To nie pierwszy konflikt wokół konkursu na Muzeum Sztuki Nowoczesnej w Warszawie. Pierwszy konkurs na ten budynek został ogłoszony w grudniu 2005 r. i unieważniony w czerwcu zeszłego roku w atmosferze skandalu. Zbyt restrykcyjny regulamin uniemożliwił ponad stu architektom start w konkursie. Odpadła m.in. laureatka nagrody Pritzkera Zaha Hadid, bo nie zdążyła się zapisać do Krajowej Izby Architektów. Ogłoszono nowy konkurs i do teraz wszystko szło dobrze.
Czy rozwiązaniem konfliktu byłoby ogłoszenie nowego konkursu? Raczej nie. Jak mówi "Gazecie" Michał Borowski, można teoretycznie zrobić nowy konkurs, ale żaden z projektów, które wzięły udział w obecnym konkursie, nie będzie mógł się w nim pojawić. Bo zasadą konkursu zawsze jest anonimowość. Nie można więc liczyć na to, że następnym razem wygrałby projekt Ala Architects i Grupy 5.

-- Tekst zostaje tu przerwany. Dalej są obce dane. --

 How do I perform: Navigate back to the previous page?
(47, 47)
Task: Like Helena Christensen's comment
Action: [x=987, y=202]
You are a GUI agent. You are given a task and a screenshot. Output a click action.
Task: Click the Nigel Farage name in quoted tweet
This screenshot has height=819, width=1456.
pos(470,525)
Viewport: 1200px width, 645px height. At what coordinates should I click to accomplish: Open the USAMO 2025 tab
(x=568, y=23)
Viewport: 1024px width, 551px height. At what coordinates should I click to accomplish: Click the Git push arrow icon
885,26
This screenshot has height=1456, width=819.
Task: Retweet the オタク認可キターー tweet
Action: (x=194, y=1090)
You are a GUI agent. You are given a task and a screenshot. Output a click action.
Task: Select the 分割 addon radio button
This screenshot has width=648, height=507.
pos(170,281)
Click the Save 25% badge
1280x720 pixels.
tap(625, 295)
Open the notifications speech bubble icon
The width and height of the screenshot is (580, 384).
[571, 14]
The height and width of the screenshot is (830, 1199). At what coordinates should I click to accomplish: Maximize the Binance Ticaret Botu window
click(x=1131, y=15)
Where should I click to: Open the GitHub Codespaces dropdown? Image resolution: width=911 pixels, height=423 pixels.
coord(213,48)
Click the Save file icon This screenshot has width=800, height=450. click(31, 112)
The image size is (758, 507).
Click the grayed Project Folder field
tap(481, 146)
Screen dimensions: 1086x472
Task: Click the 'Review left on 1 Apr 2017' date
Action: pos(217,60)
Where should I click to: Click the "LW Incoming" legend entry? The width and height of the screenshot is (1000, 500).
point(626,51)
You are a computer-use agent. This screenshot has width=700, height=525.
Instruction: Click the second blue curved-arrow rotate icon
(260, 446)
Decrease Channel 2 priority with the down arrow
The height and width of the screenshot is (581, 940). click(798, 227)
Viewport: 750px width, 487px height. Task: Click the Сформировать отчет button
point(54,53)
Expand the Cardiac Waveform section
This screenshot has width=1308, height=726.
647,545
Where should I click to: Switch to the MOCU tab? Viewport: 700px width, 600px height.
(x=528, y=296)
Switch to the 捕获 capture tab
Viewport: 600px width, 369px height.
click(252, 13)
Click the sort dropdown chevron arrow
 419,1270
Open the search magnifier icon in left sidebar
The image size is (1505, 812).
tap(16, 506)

Zgodnie z procedurą Rada Programowa Muzeum powinna teraz zacząć rozmowy ze szwajcarskim architektem o szczegółach projektu, a on po kilku miesiącach - dostarczyć projekt wykonawczy. Do tego czasu można w projekcie jeszcze wiele zmienić i dostosować go do wymogów. Dopiero gdyby architekt nie zgadzał się na żadne zmiany, władze Muzeum mogłyby wybrać inny projekt spośród wyróżnionych w konkursie. Podobne sytuacje zdarzają się w konkursach architektonicznych.